A “stay at home mom” observation

A “stay at home mom” observation October 7, 2017

https://commons.wikimedia.org/wiki/File%3AHOUSEWIFE_IN_THE_KITCHEN_OF_HER_MOBILE_HOME_IN_ONE_OF_THE_TRAILER_PARKS._THE_TWO_PARKS_WERE_CREATED_IN_RESPONSE_TO..._-_NARA_-_558298.jpg; By Villalobos, Horacio, Photographer (NARA record: 8464479) (U.S. National Archives and Records Administration) [Public domain], via Wikimedia Commons

So once a month, my husband and I participate in a “CFM group” — that is, our parish’s equivalent to “small faith-sharing groups” but structured as Friday evening meetings where we go through a structured set of readings and discussion questions about some topic or another relating to Christian living, and then socialize.  This past Friday, the discussion topic was fatherhood, and, of the younger couples in attendance — four couples with children ranging from infants to elementary school — there was a firm consensus:  “you just can’t afford to have only one parent working these days.”  And, in fact, in all of those families, both Mom and Dad worked.

Now, before you say, “so what?  That’s just how it is in upper middle class neighborhoods,” let me add this:  my oldest son is 17, my youngest is 10, and there seems to be a clear difference between even this small gap in generations.  The mothers of my oldest son’s classmates, when he was in elementary school, were far more likely to be stay-at-home moms; I felt like I was the odd one out for working part-time.  Among the mothers of my youngest’s classmates, especially those where the 5th grader is the oldest child, it’s the opposite — I’m the odd one for only working part-time.  And certainly, in the sample size of 4 last night, these younger families — whose children were all born at/after the 2008 recession — all perceived it necessary for both parents to work full-time.

But here’s the thing:  this apparent trend doesn’t fit in at all with the actual data.

Now, to be sure, the only data I’m able to find is (maddenly) only available in graphical format, so you just have to eyeball it.  (Someday, when I get a job with a think tank, I’ll have access to the underlying data.)  But here’s a chart from Pew that shows that the percent of mothers (taking into account all mothers with children under 18, not the subgroup of moms with preschool or elementary school children) who stay at home, hit a low in 1999, at 23%, then climbed, leveled out, and then climbed again since about the time of the recession.

http://www.pewsocialtrends.org/2014/04/08/after-decades-of-decline-a-rise-in-stay-at-home-mothers/
http://www.pewsocialtrends.org/2014/04/08/after-decades-of-decline-a-rise-in-stay-at-home-mothers/

This chart ends at 2012, which is irritating, and the only update to this data is in the form of a “squint to discern the percentages” version:

http://www.pewsocialtrends.org/2015/11/04/raising-kids-and-running-a-household-how-working-parents-share-the-load/
http://www.pewsocialtrends.org/2015/11/04/raising-kids-and-running-a-household-how-working-parents-share-the-load/

This chart can’t be read as a simple continuation of the prior one; you instead need to read this independently, but it’s clear that the category, “mom not employed, dad full time” has increased since about 2008 or so, partly at the expense of the part-time mom category.  What exactly happened would be a lot easier to determine if this chart provided more underlying percentages during this time span, but it’s clear that the last decade did not see a burst of straggler moms rushing back to the workplace.

§ WHAT THIS EXERCISE ASKS
1. Transcribe the stretch of the post on stay-at-home moms from "Now, before you" through "to work full-time.".
2. Reproduce word for word the stretch of the entries from the line containing "Task: Click the V(nugget) trace label" through the line containing "coord(311,166)".

§ DATASET CONTENT
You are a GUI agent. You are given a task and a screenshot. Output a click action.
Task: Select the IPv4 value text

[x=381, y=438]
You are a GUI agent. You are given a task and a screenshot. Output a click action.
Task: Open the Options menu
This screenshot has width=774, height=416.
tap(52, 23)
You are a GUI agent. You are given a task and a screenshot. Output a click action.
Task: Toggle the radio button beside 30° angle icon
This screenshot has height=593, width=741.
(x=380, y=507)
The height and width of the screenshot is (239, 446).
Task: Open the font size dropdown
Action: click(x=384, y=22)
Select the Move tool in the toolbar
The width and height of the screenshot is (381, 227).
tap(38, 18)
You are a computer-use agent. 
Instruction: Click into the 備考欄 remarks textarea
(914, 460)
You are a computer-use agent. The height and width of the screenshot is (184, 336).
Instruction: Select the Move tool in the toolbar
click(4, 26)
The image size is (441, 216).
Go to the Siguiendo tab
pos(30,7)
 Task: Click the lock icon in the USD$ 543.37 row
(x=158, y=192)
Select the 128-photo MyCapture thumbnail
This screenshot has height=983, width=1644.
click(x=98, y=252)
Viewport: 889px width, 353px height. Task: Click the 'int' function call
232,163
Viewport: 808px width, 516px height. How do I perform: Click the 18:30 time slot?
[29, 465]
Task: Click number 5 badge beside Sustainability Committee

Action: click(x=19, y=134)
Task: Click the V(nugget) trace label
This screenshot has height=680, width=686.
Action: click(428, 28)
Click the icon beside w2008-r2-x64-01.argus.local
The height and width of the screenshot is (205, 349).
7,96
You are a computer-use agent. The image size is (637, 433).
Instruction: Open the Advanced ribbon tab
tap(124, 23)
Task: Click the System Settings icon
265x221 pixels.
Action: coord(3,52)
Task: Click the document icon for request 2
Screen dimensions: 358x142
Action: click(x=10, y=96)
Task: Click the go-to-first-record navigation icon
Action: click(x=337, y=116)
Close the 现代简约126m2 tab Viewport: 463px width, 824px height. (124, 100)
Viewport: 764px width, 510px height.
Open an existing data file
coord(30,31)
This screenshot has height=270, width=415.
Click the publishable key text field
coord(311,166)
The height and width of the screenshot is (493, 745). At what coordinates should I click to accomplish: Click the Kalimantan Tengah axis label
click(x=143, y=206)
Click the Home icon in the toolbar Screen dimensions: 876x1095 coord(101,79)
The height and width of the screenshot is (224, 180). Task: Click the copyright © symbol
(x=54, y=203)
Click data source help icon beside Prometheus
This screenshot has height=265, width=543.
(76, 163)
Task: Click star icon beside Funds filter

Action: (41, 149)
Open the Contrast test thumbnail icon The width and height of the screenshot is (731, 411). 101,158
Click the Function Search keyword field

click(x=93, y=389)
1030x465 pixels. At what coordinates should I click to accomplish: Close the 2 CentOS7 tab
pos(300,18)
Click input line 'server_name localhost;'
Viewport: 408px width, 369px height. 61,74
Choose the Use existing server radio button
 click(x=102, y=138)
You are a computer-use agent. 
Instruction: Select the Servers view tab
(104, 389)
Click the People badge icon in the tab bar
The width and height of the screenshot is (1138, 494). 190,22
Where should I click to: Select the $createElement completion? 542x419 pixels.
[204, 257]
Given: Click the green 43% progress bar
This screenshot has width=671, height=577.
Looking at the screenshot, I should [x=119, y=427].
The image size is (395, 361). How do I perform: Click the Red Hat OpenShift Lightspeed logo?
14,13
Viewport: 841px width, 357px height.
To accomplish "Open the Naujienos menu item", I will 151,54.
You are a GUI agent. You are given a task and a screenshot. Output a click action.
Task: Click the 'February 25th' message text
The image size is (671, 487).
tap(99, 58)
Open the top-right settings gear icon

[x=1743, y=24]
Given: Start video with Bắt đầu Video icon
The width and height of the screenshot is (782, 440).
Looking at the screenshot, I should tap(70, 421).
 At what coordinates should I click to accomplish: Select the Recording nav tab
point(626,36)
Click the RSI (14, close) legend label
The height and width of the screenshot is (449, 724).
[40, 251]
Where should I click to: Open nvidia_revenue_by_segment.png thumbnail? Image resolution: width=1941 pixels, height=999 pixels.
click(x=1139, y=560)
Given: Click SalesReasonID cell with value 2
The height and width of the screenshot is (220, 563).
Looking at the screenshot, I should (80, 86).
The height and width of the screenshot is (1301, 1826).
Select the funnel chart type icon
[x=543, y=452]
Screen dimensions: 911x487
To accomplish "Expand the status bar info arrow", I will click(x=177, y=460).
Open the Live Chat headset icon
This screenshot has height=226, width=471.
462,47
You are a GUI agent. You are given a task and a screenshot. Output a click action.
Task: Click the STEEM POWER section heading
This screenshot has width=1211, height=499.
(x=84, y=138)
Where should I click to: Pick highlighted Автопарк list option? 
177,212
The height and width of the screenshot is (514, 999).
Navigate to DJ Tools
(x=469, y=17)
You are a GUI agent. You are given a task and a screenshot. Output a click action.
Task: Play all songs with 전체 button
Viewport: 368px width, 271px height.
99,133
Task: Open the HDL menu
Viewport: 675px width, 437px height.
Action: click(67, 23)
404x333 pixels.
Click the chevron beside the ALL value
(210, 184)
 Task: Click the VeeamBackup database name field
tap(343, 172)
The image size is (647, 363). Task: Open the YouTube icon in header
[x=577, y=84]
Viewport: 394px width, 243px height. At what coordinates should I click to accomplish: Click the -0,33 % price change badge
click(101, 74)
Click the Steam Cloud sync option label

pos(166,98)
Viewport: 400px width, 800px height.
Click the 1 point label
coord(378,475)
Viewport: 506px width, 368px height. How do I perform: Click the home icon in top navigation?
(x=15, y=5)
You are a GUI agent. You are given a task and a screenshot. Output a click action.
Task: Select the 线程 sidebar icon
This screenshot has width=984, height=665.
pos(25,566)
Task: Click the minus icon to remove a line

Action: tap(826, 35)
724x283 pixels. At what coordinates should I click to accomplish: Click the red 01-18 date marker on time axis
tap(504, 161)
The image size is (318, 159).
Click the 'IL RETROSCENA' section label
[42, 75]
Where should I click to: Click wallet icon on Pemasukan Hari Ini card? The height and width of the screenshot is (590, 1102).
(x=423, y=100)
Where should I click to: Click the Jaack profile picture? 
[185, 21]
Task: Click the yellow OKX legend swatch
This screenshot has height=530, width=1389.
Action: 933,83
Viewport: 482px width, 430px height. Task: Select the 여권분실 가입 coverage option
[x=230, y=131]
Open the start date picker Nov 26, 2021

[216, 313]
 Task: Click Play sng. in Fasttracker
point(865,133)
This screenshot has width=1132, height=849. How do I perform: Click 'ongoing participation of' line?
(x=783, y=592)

§ TASK-BY-TASK ANSWERS
1.
Now, before you say, “so what?  That’s just how it is in upper middle class neighborhoods,” let me add this:  my oldest son is 17, my youngest is 10, and there seems to be a clear difference between even this small gap in generations.  The mothers of my oldest son’s classmates, when he was in elementary school, were far more likely to be stay-at-home moms; I felt like I was the odd one out for working part-time.  Among the mothers of my youngest’s classmates, especially those where the 5th grader is the oldest child, it’s the opposite — I’m the odd one for only working part-time.  And certainly, in the sample size of 4 last night, these younger families — whose children were all born at/after the 2008 recession — all perceived it necessary for both parents to work full-time.

2.
Task: Click the V(nugget) trace label
This screenshot has height=680, width=686.
Action: click(428, 28)
Click the icon beside w2008-r2-x64-01.argus.local
The height and width of the screenshot is (205, 349).
7,96
You are a computer-use agent. The image size is (637, 433).
Instruction: Open the Advanced ribbon tab
tap(124, 23)
Task: Click the System Settings icon
265x221 pixels.
Action: coord(3,52)
Task: Click the document icon for request 2
Screen dimensions: 358x142
Action: click(x=10, y=96)
Task: Click the go-to-first-record navigation icon
Action: click(x=337, y=116)
Close the 现代简约126m2 tab Viewport: 463px width, 824px height. (124, 100)
Viewport: 764px width, 510px height.
Open an existing data file
coord(30,31)
This screenshot has height=270, width=415.
Click the publishable key text field
coord(311,166)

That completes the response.